» **What you should do**
Please present the data below as a Markdown table with two columns, No. for the row number and Entry for the line, and leave out the blank lines.
%%
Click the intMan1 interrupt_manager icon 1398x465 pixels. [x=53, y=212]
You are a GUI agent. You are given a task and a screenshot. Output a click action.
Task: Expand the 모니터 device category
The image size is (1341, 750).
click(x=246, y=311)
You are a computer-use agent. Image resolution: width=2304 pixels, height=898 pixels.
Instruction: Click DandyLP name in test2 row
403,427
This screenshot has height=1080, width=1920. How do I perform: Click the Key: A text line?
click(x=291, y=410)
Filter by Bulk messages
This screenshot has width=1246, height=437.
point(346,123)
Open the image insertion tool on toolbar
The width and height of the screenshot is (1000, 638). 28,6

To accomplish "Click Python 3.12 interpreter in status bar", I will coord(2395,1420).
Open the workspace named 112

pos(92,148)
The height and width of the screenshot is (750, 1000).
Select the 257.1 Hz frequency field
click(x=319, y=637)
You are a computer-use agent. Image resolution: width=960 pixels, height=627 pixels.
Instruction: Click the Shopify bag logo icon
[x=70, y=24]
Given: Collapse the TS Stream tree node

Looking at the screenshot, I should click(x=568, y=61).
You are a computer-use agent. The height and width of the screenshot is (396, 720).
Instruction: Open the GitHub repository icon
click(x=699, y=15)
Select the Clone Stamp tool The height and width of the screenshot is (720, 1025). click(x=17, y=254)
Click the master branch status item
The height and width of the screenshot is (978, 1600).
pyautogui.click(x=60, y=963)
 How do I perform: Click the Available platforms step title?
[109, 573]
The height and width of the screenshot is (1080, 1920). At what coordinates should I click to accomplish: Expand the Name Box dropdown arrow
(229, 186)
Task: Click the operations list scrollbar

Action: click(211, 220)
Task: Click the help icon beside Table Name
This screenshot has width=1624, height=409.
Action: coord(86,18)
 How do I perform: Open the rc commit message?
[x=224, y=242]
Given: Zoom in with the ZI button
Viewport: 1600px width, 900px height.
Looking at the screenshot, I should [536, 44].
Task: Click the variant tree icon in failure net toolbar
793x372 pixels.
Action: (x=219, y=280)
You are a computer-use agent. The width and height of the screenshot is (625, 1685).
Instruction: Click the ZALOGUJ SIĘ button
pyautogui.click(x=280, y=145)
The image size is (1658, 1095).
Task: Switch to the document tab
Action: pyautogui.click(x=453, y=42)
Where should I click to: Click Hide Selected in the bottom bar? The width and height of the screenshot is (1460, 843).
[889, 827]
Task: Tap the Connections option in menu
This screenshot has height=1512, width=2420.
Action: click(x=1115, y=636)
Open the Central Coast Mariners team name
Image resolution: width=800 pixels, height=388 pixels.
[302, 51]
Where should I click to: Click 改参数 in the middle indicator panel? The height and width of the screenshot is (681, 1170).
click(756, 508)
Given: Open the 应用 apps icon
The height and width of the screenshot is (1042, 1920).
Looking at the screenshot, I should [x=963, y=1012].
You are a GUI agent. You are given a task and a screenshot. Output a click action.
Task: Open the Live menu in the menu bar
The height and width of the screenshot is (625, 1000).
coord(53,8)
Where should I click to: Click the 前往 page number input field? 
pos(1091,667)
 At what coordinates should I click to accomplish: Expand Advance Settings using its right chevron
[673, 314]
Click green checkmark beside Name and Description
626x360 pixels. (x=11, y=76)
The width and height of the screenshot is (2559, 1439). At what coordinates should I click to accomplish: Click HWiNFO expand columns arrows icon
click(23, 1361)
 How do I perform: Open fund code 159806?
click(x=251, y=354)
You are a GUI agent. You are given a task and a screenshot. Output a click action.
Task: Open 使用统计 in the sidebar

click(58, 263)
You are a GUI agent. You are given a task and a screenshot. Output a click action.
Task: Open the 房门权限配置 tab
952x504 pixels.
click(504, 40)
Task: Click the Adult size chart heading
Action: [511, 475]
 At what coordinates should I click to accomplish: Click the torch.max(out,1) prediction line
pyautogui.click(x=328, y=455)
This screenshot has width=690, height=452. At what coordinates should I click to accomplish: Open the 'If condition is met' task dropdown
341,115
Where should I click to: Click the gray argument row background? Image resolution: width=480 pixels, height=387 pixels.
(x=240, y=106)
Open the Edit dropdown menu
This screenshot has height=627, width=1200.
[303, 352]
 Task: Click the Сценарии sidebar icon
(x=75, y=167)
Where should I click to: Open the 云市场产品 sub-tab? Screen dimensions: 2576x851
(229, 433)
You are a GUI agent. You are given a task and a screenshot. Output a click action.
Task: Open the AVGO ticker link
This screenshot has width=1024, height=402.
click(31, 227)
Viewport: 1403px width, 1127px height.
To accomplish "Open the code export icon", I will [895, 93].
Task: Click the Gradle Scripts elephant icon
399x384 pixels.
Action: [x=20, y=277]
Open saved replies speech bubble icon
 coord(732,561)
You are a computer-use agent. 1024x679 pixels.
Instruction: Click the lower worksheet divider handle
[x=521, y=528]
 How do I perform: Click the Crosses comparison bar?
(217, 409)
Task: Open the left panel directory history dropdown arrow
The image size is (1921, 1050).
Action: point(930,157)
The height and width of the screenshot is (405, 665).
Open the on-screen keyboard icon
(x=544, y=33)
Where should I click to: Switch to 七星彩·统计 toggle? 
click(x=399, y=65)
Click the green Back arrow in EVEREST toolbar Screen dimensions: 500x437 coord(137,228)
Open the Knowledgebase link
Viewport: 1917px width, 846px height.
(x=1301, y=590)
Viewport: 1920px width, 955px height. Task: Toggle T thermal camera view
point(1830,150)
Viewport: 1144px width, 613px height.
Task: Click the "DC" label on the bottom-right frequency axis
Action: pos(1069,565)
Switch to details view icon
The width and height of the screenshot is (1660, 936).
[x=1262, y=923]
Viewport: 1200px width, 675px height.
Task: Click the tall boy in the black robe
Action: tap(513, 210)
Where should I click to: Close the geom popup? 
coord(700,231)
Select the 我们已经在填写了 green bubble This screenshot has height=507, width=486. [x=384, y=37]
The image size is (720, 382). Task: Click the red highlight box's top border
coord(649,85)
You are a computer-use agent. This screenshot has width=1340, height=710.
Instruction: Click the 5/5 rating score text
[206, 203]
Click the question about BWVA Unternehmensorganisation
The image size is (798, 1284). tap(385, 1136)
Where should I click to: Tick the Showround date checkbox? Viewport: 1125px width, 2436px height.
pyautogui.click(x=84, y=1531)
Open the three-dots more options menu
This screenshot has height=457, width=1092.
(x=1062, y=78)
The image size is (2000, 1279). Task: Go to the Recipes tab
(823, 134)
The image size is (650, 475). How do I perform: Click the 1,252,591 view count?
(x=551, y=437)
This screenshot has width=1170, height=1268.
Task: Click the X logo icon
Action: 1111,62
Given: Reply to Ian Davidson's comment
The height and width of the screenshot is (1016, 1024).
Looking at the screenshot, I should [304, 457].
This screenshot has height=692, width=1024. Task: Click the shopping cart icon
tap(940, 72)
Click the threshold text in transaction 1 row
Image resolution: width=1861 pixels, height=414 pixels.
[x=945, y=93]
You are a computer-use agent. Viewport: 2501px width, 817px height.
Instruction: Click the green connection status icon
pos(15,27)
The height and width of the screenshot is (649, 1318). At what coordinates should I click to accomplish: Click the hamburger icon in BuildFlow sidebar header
%%
» **Task answer**
| No. | Entry |
|---|---|
| 1 | Click the intMan1 interrupt_manager icon 1398x465 pixels. [x=53, y=212] |
| 2 | You are a GUI agent. You are given a task and a screenshot. Output a click action. |
| 3 | Task: Expand the 모니터 device category |
| 4 | The image size is (1341, 750). |
| 5 | click(x=246, y=311) |
| 6 | You are a computer-use agent. Image resolution: width=2304 pixels, height=898 pixels. |
| 7 | Instruction: Click DandyLP name in test2 row |
| 8 | 403,427 |
| 9 | This screenshot has height=1080, width=1920. How do I perform: Click the Key: A text line? |
| 10 | click(x=291, y=410) |
| 11 | Filter by Bulk messages |
| 12 | This screenshot has width=1246, height=437. |
| 13 | point(346,123) |
| 14 | Open the image insertion tool on toolbar |
| 15 | The width and height of the screenshot is (1000, 638). 28,6 |
| 16 | To accomplish "Click Python 3.12 interpreter in status bar", I will coord(2395,1420). |
| 17 | Open the workspace named 112 |
| 18 | pos(92,148) |
| 19 | The height and width of the screenshot is (750, 1000). |
| 20 | Select the 257.1 Hz frequency field |
| 21 | click(x=319, y=637) |
| 22 | You are a computer-use agent. Image resolution: width=960 pixels, height=627 pixels. |
| 23 | Instruction: Click the Shopify bag logo icon |
| 24 | [x=70, y=24] |
| 25 | Given: Collapse the TS Stream tree node |
| 26 | Looking at the screenshot, I should click(x=568, y=61). |
| 27 | You are a computer-use agent. The height and width of the screenshot is (396, 720). |
| 28 | Instruction: Open the GitHub repository icon |
| 29 | click(x=699, y=15) |
| 30 | Select the Clone Stamp tool The height and width of the screenshot is (720, 1025). click(x=17, y=254) |
| 31 | Click the master branch status item |
| 32 | The height and width of the screenshot is (978, 1600). |
| 33 | pyautogui.click(x=60, y=963) |
| 34 |  How do I perform: Click the Available platforms step title? |
| 35 | [109, 573] |
| 36 | The height and width of the screenshot is (1080, 1920). At what coordinates should I click to accomplish: Expand the Name Box dropdown arrow |
| 37 | (229, 186) |
| 38 | Task: Click the operations list scrollbar |
| 39 | Action: click(211, 220) |
| 40 | Task: Click the help icon beside Table Name |
| 41 | This screenshot has width=1624, height=409. |
| 42 | Action: coord(86,18) |
| 43 |  How do I perform: Open the rc commit message? |
| 44 | [x=224, y=242] |
| 45 | Given: Zoom in with the ZI button |
| 46 | Viewport: 1600px width, 900px height. |
| 47 | Looking at the screenshot, I should [536, 44]. |
| 48 | Task: Click the variant tree icon in failure net toolbar |
| 49 | 793x372 pixels. |
| 50 | Action: (x=219, y=280) |
| 51 | You are a computer-use agent. The width and height of the screenshot is (625, 1685). |
| 52 | Instruction: Click the ZALOGUJ SIĘ button |
| 53 | pyautogui.click(x=280, y=145) |
| 54 | The image size is (1658, 1095). |
| 55 | Task: Switch to the document tab |
| 56 | Action: pyautogui.click(x=453, y=42) |
| 57 | Where should I click to: Click Hide Selected in the bottom bar? The width and height of the screenshot is (1460, 843). |
| 58 | [889, 827] |
| 59 | Task: Tap the Connections option in menu |
| 60 | This screenshot has height=1512, width=2420. |
| 61 | Action: click(x=1115, y=636) |
| 62 | Open the Central Coast Mariners team name |
| 63 | Image resolution: width=800 pixels, height=388 pixels. |
| 64 | [302, 51] |
| 65 | Where should I click to: Click 改参数 in the middle indicator panel? The height and width of the screenshot is (681, 1170). |
| 66 | click(756, 508) |
| 67 | Given: Open the 应用 apps icon |
| 68 | The height and width of the screenshot is (1042, 1920). |
| 69 | Looking at the screenshot, I should [x=963, y=1012]. |
| 70 | You are a GUI agent. You are given a task and a screenshot. Output a click action. |
| 71 | Task: Open the Live menu in the menu bar |
| 72 | The height and width of the screenshot is (625, 1000). |
| 73 | coord(53,8) |
| 74 | Where should I click to: Click the 前往 page number input field?  |
| 75 | pos(1091,667) |
| 76 |  At what coordinates should I click to accomplish: Expand Advance Settings using its right chevron |
| 77 | [673, 314] |
| 78 | Click green checkmark beside Name and Description |
| 79 | 626x360 pixels. (x=11, y=76) |
| 80 | The width and height of the screenshot is (2559, 1439). At what coordinates should I click to accomplish: Click HWiNFO expand columns arrows icon |
| 81 | click(23, 1361) |
| 82 |  How do I perform: Open fund code 159806? |
| 83 | click(x=251, y=354) |
| 84 | You are a GUI agent. You are given a task and a screenshot. Output a click action. |
| 85 | Task: Open 使用统计 in the sidebar |
| 86 | click(58, 263) |
| 87 | You are a GUI agent. You are given a task and a screenshot. Output a click action. |
| 88 | Task: Open the 房门权限配置 tab |
| 89 | 952x504 pixels. |
| 90 | click(504, 40) |
| 91 | Task: Click the Adult size chart heading |
| 92 | Action: [511, 475] |
| 93 |  At what coordinates should I click to accomplish: Click the torch.max(out,1) prediction line |
| 94 | pyautogui.click(x=328, y=455) |
| 95 | This screenshot has width=690, height=452. At what coordinates should I click to accomplish: Open the 'If condition is met' task dropdown |
| 96 | 341,115 |
| 97 | Where should I click to: Click the gray argument row background? Image resolution: width=480 pixels, height=387 pixels. |
| 98 | (x=240, y=106) |
| 99 | Open the Edit dropdown menu |
| 100 | This screenshot has height=627, width=1200. |
| 101 | [303, 352] |
| 102 |  Task: Click the Сценарии sidebar icon |
| 103 | (x=75, y=167) |
| 104 | Where should I click to: Open the 云市场产品 sub-tab? Screen dimensions: 2576x851 |
| 105 | (229, 433) |
| 106 | You are a GUI agent. You are given a task and a screenshot. Output a click action. |
| 107 | Task: Open the AVGO ticker link |
| 108 | This screenshot has width=1024, height=402. |
| 109 | click(31, 227) |
| 110 | Viewport: 1403px width, 1127px height. |
| 111 | To accomplish "Open the code export icon", I will [895, 93]. |
| 112 | Task: Click the Gradle Scripts elephant icon |
| 113 | 399x384 pixels. |
| 114 | Action: [x=20, y=277] |
| 115 | Open saved replies speech bubble icon |
| 116 |  coord(732,561) |
| 117 | You are a computer-use agent. 1024x679 pixels. |
| 118 | Instruction: Click the lower worksheet divider handle |
| 119 | [x=521, y=528] |
| 120 |  How do I perform: Click the Crosses comparison bar? |
| 121 | (217, 409) |
| 122 | Task: Open the left panel directory history dropdown arrow |
| 123 | The image size is (1921, 1050). |
| 124 | Action: point(930,157) |
| 125 | The height and width of the screenshot is (405, 665). |
| 126 | Open the on-screen keyboard icon |
| 127 | (x=544, y=33) |
| 128 | Where should I click to: Switch to 七星彩·统计 toggle?  |
| 129 | click(x=399, y=65) |
| 130 | Click the green Back arrow in EVEREST toolbar Screen dimensions: 500x437 coord(137,228) |
| 131 | Open the Knowledgebase link |
| 132 | Viewport: 1917px width, 846px height. |
| 133 | (x=1301, y=590) |
| 134 | Viewport: 1920px width, 955px height. Task: Toggle T thermal camera view |
| 135 | point(1830,150) |
| 136 | Viewport: 1144px width, 613px height. |
| 137 | Task: Click the "DC" label on the bottom-right frequency axis |
| 138 | Action: pos(1069,565) |
| 139 | Switch to details view icon |
| 140 | The width and height of the screenshot is (1660, 936). |
| 141 | [x=1262, y=923] |
| 142 | Viewport: 1200px width, 675px height. |
| 143 | Task: Click the tall boy in the black robe |
| 144 | Action: tap(513, 210) |
| 145 | Where should I click to: Close the geom popup?  |
| 146 | coord(700,231) |
| 147 | Select the 我们已经在填写了 green bubble This screenshot has height=507, width=486. [x=384, y=37] |
| 148 | The image size is (720, 382). Task: Click the red highlight box's top border |
| 149 | coord(649,85) |
| 150 | You are a computer-use agent. This screenshot has width=1340, height=710. |
| 151 | Instruction: Click the 5/5 rating score text |
| 152 | [206, 203] |
| 153 | Click the question about BWVA Unternehmensorganisation |
| 154 | The image size is (798, 1284). tap(385, 1136) |
| 155 | Where should I click to: Tick the Showround date checkbox? Viewport: 1125px width, 2436px height. |
| 156 | pyautogui.click(x=84, y=1531) |
| 157 | Open the three-dots more options menu |
| 158 | This screenshot has height=457, width=1092. |
| 159 | (x=1062, y=78) |
| 160 | The image size is (2000, 1279). Task: Go to the Recipes tab |
| 161 | (823, 134) |
| 162 | The image size is (650, 475). How do I perform: Click the 1,252,591 view count? |
| 163 | (x=551, y=437) |
| 164 | This screenshot has width=1170, height=1268. |
| 165 | Task: Click the X logo icon |
| 166 | Action: 1111,62 |
| 167 | Given: Reply to Ian Davidson's comment |
| 168 | The height and width of the screenshot is (1016, 1024). |
| 169 | Looking at the screenshot, I should [304, 457]. |
| 170 | This screenshot has height=692, width=1024. Task: Click the shopping cart icon |
| 171 | tap(940, 72) |
| 172 | Click the threshold text in transaction 1 row |
| 173 | Image resolution: width=1861 pixels, height=414 pixels. |
| 174 | [x=945, y=93] |
| 175 | You are a computer-use agent. Viewport: 2501px width, 817px height. |
| 176 | Instruction: Click the green connection status icon |
| 177 | pos(15,27) |
| 178 | The height and width of the screenshot is (649, 1318). At what coordinates should I click to accomplish: Click the hamburger icon in BuildFlow sidebar header |